Plutôt qu'une vraie adaptation, il réfléchira à un récit original où il
pourra mêler son propre ton à l'énergie et le style des aventures de
Tintin.
Un séjour à Rio en compagnie de Jean-Paul Belmondo pour la promotion de
Cartouche impose immédiatement ce cadre dans son esprit pour le futur
film et après une longue écriture en compagnie de son collaborateur
habituel Daniel Boulanger et son ami Jean-Paul Rappeneau pas encore
passé à la réalisation,
L'Homme de Rio va progressivement voir le jour.
L'influence
de Tintin est manifeste, que ce soit en terme visuel, narratif ou
d'idées scénaristiques. Le vol d'ouverture de la statuette, la
silhouette du voleur et le décor du musée de l'Homme ramène d'emblée à
L'Oreille cassée. Les enlèvements et plus tard la quête des statuettes et la malédiction qui les entoure lorgne bien sûr vers le diptyque
Les Sept boules de cristal/
Le Temple du Soleil.
Le plus bel emprunt sera cependant cette énergie trépidante et vitesse
du récit et de la même manière qu'Hergé pouvait nous emmener d'une Europe grisâtre aux contrées les plus exotiques en deux
pages et maintes péripéties, De Broca quitte Paris pour le soleil du Brésil
en vingt minutes d'introduction idéales.
Dans une ligne claire
narrative parfaite, toutes les informations et la caractérisation des
personnages se fait dans un mouvement perpétuel jubilatoire. Cela va du
plus explicite (le passé des savants, les trois statues) au plus subtil
(le regard furtif et légèrement concupiscent de Jean Servais sur
Françoise Dorléac qui permet de vaguement se douter de la suite à son
sujet) et on devine la patte de Jean-Paul Rappeneau déjà si habile pour
marier anarchie et construction rigoureuse. Le couple Jean-Paul
Belmondo/Françoise Dorléac apporte la touche romantique vacharde et
adulte qui rend l'ensemble si pétillant.
Plutôt que le mièvre Tintin,
Belmondo serait plutôt plus proche d'un Capitaine Haddock juvénile avec
ce héros franchouillard et râleur voué à deux seul but, sauver sa
fiancée et être rentré à temps de sa permission à Paris.
C'est vraiment
dans ce film que naît "Bebel", le héros casse-cou et gouailleur mais
plutôt que le rouleur de mécanique indestructible des années à venir, sa
silhouette frêle et élastique apporte vraiment ce côté bd/cartoon
irrésistible le faisant se relever de toute les chutes, riposter aux
adversaires autrement plus imposant. Françoise Dorléac est adorable en
demoiselle en danger capricieuse et les échanges orageux du couple en
pleine action son un régal de bout en bout.
De Broca nous promène
dans un Brésil 60's envoutant dont il visite avec autant de brio
l'urbanité moderne (avec son lot de bâtiment aux designs high tech) que
les plus grouillant et festifs milieux populaires mais aussi une nature
dépaysante et bariolée (le côté bd n'étant pas oublié là non plus tel ce
crocodile factice attendant Belmondo lors de son atterrissage en
parachute.).De Broca multiplie les péripéties et environnements avec une
inventivité rare, ne fatiguant jamais grâce à des respirations comiques
ou gags en pagaille (la voiture rose à étoiles vertes !).
Ce mouvement perpétuel
reprend également le principe de ligne claire qui guide le script. On
constatera que dans sa poursuite effrénée, il suffira toujours à
Jean-Paul Belmondo de foncer droit devant lui pour rattraper les
méchants ravisseurs de Françoise Dorléac.

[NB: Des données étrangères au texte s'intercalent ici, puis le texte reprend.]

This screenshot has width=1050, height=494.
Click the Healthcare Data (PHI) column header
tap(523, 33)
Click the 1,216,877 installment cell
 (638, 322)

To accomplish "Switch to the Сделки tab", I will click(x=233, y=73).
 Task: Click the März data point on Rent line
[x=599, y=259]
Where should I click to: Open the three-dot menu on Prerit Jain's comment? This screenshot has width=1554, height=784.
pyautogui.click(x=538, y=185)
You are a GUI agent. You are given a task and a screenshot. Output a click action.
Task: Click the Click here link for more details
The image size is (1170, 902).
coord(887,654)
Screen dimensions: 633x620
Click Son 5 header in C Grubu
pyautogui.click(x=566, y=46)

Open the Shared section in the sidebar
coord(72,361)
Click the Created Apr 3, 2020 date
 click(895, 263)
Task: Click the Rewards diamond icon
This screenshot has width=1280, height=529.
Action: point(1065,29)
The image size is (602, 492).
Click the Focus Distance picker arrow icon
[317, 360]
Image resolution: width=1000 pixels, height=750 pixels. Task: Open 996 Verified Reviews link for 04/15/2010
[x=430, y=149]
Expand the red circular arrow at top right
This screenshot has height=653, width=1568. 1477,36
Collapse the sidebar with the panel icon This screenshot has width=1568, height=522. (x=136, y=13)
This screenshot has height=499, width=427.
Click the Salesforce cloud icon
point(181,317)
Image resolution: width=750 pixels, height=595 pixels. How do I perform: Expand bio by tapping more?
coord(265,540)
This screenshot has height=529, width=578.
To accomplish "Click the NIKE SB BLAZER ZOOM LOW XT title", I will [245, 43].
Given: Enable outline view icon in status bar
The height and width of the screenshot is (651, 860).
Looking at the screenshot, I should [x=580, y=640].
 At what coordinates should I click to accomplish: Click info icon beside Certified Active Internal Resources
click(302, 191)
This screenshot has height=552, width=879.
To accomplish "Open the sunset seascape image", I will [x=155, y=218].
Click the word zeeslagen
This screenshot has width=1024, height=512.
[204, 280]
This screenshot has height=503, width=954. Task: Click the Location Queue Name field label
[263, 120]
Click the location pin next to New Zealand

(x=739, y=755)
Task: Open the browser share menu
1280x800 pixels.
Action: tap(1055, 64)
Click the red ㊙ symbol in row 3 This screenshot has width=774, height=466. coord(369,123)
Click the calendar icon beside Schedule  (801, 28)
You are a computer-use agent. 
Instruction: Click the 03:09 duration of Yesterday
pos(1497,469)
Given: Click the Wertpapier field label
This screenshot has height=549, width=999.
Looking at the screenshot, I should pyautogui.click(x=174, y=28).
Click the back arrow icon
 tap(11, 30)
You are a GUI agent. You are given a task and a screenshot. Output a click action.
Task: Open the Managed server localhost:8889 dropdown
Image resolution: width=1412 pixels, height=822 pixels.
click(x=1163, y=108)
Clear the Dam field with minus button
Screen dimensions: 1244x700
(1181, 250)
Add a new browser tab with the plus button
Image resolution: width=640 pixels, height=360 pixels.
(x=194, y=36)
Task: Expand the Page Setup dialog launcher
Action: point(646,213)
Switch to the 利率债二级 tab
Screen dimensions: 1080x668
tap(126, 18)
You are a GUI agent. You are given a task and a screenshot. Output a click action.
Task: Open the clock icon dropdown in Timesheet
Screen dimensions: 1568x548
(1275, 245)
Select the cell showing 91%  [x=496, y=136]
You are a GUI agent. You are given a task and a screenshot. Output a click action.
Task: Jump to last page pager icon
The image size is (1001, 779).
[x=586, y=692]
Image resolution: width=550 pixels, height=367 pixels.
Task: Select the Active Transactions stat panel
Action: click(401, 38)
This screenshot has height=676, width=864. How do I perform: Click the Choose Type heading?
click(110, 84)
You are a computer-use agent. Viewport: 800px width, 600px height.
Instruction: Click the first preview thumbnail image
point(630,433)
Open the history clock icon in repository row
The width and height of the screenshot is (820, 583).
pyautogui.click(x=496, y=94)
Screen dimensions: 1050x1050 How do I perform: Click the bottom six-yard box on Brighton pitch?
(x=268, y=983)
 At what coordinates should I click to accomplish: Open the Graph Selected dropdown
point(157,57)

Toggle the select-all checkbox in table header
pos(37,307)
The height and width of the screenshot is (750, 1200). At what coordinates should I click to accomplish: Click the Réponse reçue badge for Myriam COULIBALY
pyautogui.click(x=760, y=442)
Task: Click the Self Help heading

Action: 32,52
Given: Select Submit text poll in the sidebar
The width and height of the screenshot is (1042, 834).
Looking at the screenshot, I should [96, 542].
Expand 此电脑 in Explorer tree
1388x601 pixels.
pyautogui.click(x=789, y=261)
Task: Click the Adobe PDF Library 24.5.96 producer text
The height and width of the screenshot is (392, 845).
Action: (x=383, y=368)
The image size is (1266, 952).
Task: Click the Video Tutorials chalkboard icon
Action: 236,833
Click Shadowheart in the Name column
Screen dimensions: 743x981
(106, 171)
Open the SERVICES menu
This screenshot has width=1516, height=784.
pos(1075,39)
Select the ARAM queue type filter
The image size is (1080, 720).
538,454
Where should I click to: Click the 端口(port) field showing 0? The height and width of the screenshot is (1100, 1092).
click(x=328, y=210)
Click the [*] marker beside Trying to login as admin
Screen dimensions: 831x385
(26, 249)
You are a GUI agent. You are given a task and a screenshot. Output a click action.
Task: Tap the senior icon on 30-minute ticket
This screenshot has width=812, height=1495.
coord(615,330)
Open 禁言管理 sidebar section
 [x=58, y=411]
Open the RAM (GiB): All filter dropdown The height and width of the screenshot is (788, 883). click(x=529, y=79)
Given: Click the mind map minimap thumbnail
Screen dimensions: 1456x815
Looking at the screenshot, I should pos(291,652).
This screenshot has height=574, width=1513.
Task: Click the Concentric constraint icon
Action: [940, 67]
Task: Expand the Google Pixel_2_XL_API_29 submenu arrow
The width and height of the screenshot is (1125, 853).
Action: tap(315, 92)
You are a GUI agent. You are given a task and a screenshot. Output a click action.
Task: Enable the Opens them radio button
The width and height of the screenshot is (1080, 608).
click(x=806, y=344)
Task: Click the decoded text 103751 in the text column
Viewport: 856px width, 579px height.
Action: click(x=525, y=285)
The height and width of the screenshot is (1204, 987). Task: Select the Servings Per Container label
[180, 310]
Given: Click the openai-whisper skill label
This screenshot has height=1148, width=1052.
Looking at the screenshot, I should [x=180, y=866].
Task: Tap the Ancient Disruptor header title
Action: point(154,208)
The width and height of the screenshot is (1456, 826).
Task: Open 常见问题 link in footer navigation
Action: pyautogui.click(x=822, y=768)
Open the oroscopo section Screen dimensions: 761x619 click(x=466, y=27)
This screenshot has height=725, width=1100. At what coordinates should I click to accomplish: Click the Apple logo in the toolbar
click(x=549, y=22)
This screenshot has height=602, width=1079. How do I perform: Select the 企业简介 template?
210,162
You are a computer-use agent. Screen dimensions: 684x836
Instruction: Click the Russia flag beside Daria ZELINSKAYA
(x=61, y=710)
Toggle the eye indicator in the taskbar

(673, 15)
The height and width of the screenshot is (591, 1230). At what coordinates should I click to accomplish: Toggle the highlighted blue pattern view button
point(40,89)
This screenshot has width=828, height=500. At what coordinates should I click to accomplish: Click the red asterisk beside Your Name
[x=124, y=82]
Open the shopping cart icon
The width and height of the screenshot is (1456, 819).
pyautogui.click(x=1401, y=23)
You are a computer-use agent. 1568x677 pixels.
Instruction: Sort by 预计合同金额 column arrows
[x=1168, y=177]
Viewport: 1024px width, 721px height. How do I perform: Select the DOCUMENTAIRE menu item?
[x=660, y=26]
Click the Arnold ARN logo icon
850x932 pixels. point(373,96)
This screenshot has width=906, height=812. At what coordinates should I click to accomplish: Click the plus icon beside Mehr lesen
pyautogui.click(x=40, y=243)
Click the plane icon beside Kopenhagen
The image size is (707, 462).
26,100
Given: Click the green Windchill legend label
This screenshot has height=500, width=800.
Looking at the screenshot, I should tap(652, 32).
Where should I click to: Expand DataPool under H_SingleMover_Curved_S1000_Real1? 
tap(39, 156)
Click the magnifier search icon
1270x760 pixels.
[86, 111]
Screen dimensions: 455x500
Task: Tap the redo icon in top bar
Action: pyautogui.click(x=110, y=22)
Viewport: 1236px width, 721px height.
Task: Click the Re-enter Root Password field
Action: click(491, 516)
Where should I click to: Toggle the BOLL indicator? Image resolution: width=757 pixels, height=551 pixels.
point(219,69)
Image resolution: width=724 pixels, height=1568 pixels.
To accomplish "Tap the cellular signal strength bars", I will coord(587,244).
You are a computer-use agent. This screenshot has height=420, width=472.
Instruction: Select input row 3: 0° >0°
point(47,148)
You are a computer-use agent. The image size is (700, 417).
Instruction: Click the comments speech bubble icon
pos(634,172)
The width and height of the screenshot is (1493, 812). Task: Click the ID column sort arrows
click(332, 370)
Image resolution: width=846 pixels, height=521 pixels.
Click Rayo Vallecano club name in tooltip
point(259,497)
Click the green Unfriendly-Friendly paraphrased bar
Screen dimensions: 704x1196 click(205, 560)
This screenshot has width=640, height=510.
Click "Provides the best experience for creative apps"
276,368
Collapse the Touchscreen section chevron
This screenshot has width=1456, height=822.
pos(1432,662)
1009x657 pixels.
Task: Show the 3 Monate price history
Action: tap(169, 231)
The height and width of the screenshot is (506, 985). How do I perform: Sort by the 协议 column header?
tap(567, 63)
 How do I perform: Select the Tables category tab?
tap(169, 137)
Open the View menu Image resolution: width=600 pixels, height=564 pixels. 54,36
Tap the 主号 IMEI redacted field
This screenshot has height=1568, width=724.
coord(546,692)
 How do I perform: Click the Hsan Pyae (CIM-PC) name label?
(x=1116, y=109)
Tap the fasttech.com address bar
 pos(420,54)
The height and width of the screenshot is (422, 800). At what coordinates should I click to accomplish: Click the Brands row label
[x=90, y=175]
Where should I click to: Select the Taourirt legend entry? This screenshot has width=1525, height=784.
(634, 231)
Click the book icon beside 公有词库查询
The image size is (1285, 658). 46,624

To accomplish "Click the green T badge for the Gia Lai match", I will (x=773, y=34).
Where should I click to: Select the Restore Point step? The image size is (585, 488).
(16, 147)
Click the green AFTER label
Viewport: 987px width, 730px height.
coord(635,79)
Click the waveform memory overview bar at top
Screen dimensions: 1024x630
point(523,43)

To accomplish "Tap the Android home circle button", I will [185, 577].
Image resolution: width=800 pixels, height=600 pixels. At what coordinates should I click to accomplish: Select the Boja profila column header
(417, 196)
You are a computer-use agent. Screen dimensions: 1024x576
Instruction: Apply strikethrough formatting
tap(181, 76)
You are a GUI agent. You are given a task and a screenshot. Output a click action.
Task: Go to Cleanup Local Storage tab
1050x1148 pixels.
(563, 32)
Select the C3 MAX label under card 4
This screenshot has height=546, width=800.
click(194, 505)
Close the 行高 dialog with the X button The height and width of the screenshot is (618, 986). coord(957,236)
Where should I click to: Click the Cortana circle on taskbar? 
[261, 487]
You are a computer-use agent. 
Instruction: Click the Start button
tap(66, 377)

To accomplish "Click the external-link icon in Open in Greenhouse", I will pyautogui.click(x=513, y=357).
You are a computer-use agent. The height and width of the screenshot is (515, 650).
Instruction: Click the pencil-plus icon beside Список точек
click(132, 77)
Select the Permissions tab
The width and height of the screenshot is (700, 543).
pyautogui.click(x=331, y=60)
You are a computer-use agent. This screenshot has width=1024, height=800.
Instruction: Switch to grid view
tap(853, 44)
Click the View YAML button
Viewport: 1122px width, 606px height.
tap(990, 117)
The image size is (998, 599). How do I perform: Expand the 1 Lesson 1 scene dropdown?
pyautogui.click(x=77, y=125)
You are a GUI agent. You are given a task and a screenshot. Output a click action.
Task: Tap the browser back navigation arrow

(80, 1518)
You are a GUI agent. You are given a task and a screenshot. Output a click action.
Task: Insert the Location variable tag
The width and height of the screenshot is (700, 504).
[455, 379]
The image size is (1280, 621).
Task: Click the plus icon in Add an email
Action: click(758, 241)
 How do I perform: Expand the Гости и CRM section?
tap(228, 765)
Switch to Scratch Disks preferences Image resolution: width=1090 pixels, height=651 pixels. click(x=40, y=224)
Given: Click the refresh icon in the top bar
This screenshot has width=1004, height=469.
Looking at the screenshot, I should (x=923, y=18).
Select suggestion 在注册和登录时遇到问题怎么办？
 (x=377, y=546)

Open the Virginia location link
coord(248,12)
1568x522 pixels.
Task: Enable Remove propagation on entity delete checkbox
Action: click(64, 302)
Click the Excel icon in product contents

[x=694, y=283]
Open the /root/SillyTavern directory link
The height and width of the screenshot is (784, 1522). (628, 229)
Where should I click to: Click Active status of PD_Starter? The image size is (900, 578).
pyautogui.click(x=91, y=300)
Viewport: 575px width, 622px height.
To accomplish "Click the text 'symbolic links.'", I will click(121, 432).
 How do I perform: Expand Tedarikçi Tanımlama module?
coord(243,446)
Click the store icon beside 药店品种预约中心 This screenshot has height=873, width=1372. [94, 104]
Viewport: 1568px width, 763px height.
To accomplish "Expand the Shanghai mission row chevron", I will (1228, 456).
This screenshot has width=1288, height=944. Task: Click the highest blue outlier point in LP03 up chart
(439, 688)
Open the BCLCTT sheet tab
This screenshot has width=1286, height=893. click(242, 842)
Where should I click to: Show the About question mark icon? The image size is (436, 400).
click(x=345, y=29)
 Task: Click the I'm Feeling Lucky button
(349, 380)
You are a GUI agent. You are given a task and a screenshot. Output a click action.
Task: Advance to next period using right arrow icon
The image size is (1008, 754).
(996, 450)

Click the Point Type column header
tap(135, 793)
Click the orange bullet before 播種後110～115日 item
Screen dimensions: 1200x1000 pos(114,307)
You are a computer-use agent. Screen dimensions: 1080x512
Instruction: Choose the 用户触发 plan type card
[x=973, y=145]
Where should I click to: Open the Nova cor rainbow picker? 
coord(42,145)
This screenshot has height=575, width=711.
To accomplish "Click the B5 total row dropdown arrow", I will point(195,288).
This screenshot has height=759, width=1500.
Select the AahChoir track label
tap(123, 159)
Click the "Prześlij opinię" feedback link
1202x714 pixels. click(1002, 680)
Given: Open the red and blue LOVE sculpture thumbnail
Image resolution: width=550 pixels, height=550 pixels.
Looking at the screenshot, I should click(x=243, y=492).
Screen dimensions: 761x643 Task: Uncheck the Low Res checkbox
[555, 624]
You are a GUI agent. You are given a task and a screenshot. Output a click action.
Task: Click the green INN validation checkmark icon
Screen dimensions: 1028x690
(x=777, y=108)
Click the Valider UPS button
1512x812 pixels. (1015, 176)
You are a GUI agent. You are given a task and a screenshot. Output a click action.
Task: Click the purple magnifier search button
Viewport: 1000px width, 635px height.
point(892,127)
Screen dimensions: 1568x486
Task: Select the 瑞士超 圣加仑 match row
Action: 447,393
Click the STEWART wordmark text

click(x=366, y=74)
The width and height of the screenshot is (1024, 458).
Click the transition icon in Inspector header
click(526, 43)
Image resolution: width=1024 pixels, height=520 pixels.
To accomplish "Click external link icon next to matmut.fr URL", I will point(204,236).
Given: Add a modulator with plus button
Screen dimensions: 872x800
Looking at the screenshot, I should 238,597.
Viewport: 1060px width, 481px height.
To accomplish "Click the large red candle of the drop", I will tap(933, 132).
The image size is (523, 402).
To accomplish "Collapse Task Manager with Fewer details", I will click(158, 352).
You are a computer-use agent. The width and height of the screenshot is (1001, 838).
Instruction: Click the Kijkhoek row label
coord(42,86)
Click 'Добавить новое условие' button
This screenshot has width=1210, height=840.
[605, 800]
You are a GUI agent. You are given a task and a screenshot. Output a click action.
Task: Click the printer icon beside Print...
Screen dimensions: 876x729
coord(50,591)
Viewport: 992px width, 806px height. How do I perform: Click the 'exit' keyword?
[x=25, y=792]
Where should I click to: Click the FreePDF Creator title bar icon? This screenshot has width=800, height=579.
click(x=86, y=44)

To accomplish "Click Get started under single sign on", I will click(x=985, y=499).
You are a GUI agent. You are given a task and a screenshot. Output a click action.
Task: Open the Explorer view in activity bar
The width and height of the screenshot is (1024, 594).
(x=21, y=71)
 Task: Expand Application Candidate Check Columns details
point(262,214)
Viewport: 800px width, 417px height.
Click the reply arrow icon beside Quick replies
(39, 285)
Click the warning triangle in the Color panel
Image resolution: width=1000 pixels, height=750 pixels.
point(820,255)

A moto, en voiture, à pieds ou
en avion, Bebel ne fait que suivre une ligne droite où même lorsqu'il
les perd de vue, ceux qu'il recherche se retrouveront forcément tôt ou
tard dans son champ de vision. Cela souligne la détermination de notre
héros et inscrit une fois de plus le film dans cette facette bd où l'on
est destiné à se retrouver quelques cases plus tard.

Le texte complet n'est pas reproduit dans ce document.